**PROBLEM TO SOLVE**
Your task is to retype, exactly, the line containing "Image resolution: width=1200" and every later line through the end of the listing, with pictures omitted.

**DATA SUPPLIED**
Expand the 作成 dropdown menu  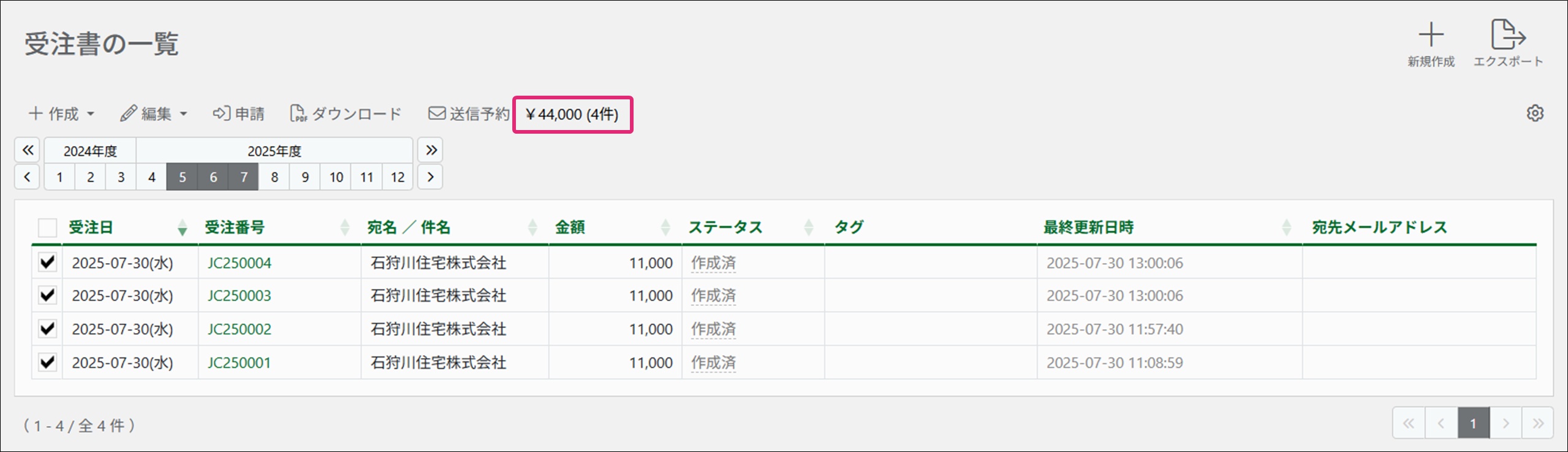pos(61,114)
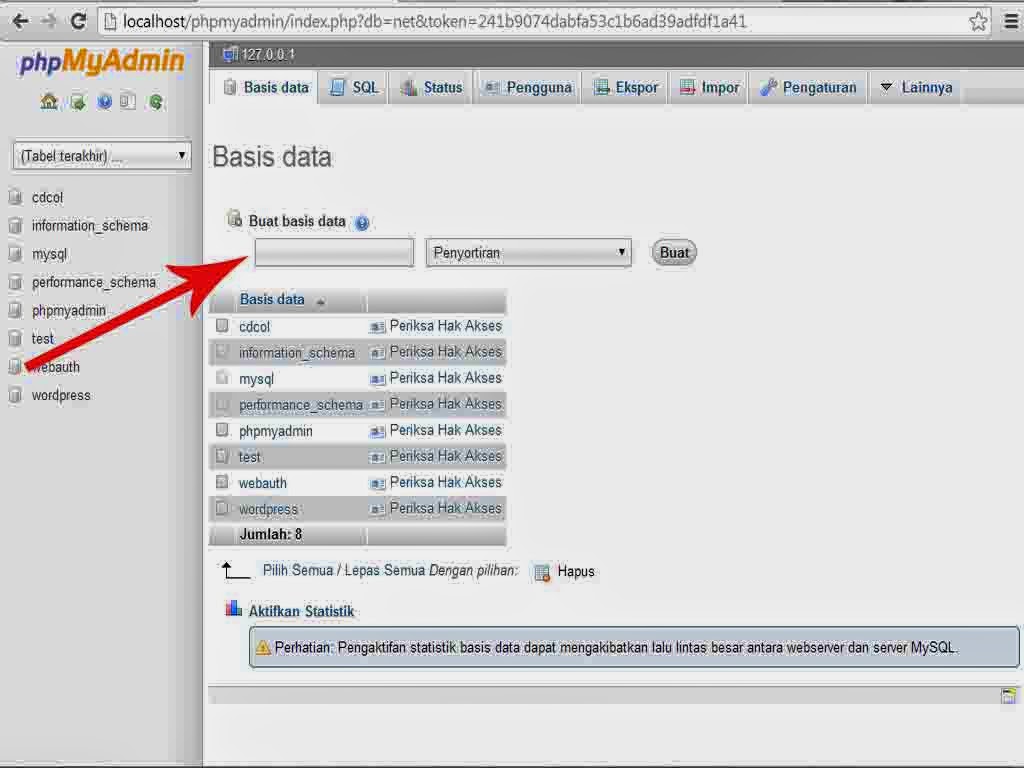Click the logout icon in the left panel

pyautogui.click(x=78, y=101)
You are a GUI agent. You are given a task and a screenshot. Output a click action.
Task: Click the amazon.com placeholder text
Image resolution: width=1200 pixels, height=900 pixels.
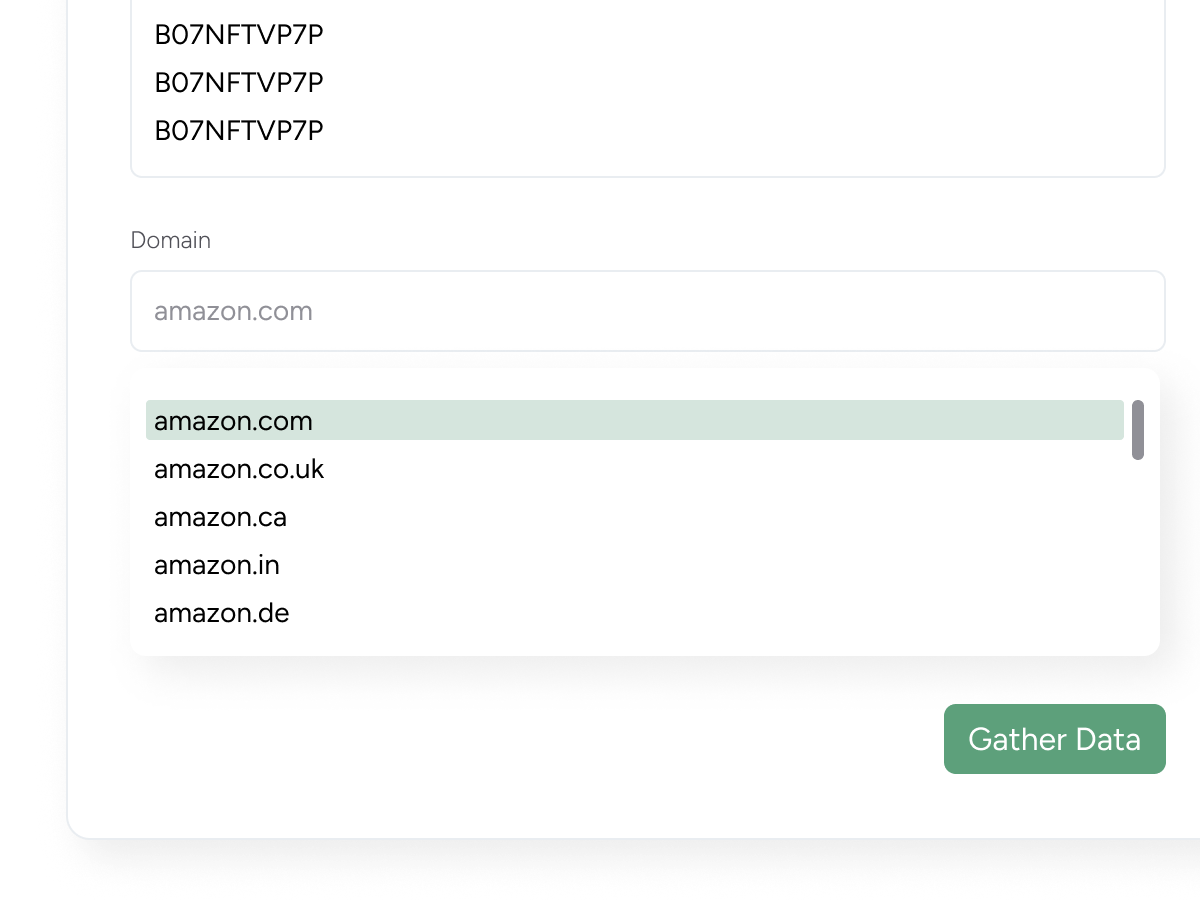click(233, 311)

**ANSWER FOR THIS EXERCISE**
Image resolution: width=1200 pixels, height=900 pixels.
click(233, 311)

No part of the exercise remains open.